» Challenge
Copy all of the following material verbatim, line for line, changing nothing.

□ □ □ □ □ □ □

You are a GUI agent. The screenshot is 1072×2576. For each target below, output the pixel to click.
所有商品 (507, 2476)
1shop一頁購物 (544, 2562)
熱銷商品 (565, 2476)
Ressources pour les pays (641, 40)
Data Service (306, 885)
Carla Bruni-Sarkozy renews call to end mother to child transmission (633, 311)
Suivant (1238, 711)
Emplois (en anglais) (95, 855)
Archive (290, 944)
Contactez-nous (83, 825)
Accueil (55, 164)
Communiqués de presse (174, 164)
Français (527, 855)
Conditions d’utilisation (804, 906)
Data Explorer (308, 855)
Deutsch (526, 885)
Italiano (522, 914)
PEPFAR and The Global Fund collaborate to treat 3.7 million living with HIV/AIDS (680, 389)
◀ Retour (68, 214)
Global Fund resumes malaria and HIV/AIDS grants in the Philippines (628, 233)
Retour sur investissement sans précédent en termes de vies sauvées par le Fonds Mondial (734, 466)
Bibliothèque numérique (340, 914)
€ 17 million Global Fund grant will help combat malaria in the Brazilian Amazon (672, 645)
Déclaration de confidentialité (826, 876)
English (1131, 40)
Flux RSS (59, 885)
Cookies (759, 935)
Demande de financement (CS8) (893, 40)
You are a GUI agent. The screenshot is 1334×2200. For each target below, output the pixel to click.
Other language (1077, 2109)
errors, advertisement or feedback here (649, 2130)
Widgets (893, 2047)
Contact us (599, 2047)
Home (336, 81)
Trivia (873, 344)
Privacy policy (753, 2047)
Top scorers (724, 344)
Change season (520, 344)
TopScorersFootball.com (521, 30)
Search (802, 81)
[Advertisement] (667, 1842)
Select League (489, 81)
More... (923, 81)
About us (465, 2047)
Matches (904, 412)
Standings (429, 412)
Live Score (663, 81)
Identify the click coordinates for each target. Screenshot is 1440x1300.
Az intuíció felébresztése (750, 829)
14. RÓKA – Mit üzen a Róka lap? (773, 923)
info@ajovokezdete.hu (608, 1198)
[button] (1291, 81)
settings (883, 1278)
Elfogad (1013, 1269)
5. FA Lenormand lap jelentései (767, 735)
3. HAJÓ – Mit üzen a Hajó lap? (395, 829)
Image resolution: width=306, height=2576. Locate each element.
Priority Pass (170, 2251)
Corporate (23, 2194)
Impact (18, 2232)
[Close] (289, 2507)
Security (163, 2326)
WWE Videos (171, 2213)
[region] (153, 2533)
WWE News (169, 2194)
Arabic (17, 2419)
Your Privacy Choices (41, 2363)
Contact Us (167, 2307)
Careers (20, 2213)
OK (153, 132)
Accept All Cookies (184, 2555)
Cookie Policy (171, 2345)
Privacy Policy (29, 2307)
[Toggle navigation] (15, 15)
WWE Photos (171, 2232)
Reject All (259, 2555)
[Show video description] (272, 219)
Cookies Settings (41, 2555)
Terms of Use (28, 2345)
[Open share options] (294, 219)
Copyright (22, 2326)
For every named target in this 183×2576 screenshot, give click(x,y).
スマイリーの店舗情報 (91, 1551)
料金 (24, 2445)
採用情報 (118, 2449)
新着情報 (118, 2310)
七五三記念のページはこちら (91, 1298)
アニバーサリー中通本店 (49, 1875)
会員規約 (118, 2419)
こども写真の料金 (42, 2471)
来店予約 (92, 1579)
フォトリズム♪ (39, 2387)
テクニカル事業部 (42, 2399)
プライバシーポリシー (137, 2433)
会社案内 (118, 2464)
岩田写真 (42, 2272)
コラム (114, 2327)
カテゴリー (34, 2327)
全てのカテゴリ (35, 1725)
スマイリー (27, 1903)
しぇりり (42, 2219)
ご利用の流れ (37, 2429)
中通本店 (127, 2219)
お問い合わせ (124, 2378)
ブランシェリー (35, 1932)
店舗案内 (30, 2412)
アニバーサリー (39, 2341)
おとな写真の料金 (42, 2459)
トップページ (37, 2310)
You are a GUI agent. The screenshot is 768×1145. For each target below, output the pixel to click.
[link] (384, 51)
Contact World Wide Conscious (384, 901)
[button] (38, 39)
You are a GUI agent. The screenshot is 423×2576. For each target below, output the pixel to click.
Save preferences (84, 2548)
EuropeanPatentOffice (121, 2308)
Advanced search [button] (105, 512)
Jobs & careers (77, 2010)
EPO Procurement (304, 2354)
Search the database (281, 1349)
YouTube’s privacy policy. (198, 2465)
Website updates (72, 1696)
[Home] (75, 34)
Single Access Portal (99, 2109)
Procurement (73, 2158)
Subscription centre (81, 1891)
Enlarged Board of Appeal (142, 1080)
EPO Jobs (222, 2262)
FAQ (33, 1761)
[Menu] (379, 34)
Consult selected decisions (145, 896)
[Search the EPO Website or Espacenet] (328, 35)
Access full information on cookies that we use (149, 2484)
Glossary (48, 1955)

□ □ □ □ □ □ □

» Reply
You are a GUI agent. The screenshot is 1072×2576. For each target below, output the pixel to click.
所有商品 (507, 2476)
1shop一頁購物 (544, 2562)
熱銷商品 (565, 2476)
Ressources pour les pays (641, 40)
Data Service (306, 885)
Carla Bruni-Sarkozy renews call to end mother to child transmission (633, 311)
Suivant (1238, 711)
Emplois (en anglais) (95, 855)
Archive (290, 944)
Contactez-nous (83, 825)
Accueil (55, 164)
Communiqués de presse (174, 164)
Français (527, 855)
Conditions d’utilisation (804, 906)
Data Explorer (308, 855)
Deutsch (526, 885)
Italiano (522, 914)
PEPFAR and The Global Fund collaborate to treat 3.7 million living with HIV/AIDS (680, 389)
◀ Retour (68, 214)
Global Fund resumes malaria and HIV/AIDS grants in the Philippines (628, 233)
Retour sur investissement sans précédent en termes de vies sauvées par le Fonds Mondial (734, 466)
Bibliothèque numérique (340, 914)
€ 17 million Global Fund grant will help combat malaria in the Brazilian Amazon (672, 645)
Déclaration de confidentialité (826, 876)
English (1131, 40)
Flux RSS (59, 885)
Cookies (759, 935)
Demande de financement (CS8) (893, 40)
You are a GUI agent. The screenshot is 1334×2200. For each target below, output the pixel to click.
Other language (1077, 2109)
errors, advertisement or feedback here (649, 2130)
Widgets (893, 2047)
Contact us (599, 2047)
Home (336, 81)
Trivia (873, 344)
Privacy policy (753, 2047)
Top scorers (724, 344)
Change season (520, 344)
TopScorersFootball.com (521, 30)
Search (802, 81)
[Advertisement] (667, 1842)
Select League (489, 81)
More... (923, 81)
About us (465, 2047)
Matches (904, 412)
Standings (429, 412)
Live Score (663, 81)
Identify the click coordinates for each target. Screenshot is 1440x1300.
Az intuíció felébresztése (750, 829)
14. RÓKA – Mit üzen a Róka lap? (773, 923)
info@ajovokezdete.hu (608, 1198)
[button] (1291, 81)
settings (883, 1278)
Elfogad (1013, 1269)
5. FA Lenormand lap jelentései (767, 735)
3. HAJÓ – Mit üzen a Hajó lap? (395, 829)
Image resolution: width=306, height=2576. Locate each element.
Priority Pass (170, 2251)
Corporate (23, 2194)
Impact (18, 2232)
[Close] (289, 2507)
Security (163, 2326)
WWE Videos (171, 2213)
[region] (153, 2533)
WWE News (169, 2194)
Arabic (17, 2419)
Your Privacy Choices (41, 2363)
Contact Us (167, 2307)
Careers (20, 2213)
OK (153, 132)
Accept All Cookies (184, 2555)
Cookie Policy (171, 2345)
Privacy Policy (29, 2307)
[Toggle navigation] (15, 15)
WWE Photos (171, 2232)
Reject All (259, 2555)
[Show video description] (272, 219)
Cookies Settings (41, 2555)
Terms of Use (28, 2345)
[Open share options] (294, 219)
Copyright (22, 2326)
For every named target in this 183×2576 screenshot, give click(x,y).
スマイリーの店舗情報 (91, 1551)
料金 (24, 2445)
採用情報 (118, 2449)
新着情報 (118, 2310)
七五三記念のページはこちら (91, 1298)
アニバーサリー中通本店 (49, 1875)
会員規約 (118, 2419)
こども写真の料金 (42, 2471)
来店予約 (92, 1579)
フォトリズム♪ (39, 2387)
テクニカル事業部 (42, 2399)
プライバシーポリシー (137, 2433)
会社案内 (118, 2464)
岩田写真 (42, 2272)
コラム (114, 2327)
カテゴリー (34, 2327)
全てのカテゴリ (35, 1725)
スマイリー (27, 1903)
しぇりり (42, 2219)
ご利用の流れ (37, 2429)
中通本店 (127, 2219)
お問い合わせ (124, 2378)
ブランシェリー (35, 1932)
店舗案内 (30, 2412)
アニバーサリー (39, 2341)
おとな写真の料金 (42, 2459)
トップページ (37, 2310)
You are a GUI agent. The screenshot is 768×1145. For each target below, output the pixel to click.
[link] (384, 51)
Contact World Wide Conscious (384, 901)
[button] (38, 39)
You are a GUI agent. The screenshot is 423×2576. For each target below, output the pixel to click.
Save preferences (84, 2548)
EuropeanPatentOffice (121, 2308)
Advanced search [button] (105, 512)
Jobs & careers (77, 2010)
EPO Procurement (304, 2354)
Search the database (281, 1349)
YouTube’s privacy policy. (198, 2465)
Website updates (72, 1696)
[Home] (75, 34)
Single Access Portal (99, 2109)
Procurement (73, 2158)
Subscription centre (81, 1891)
Enlarged Board of Appeal (142, 1080)
EPO Jobs (222, 2262)
FAQ (33, 1761)
[Menu] (379, 34)
Consult selected decisions (145, 896)
[Search the EPO Website or Espacenet] (328, 35)
Access full information on cookies that we use (149, 2484)
Glossary (48, 1955)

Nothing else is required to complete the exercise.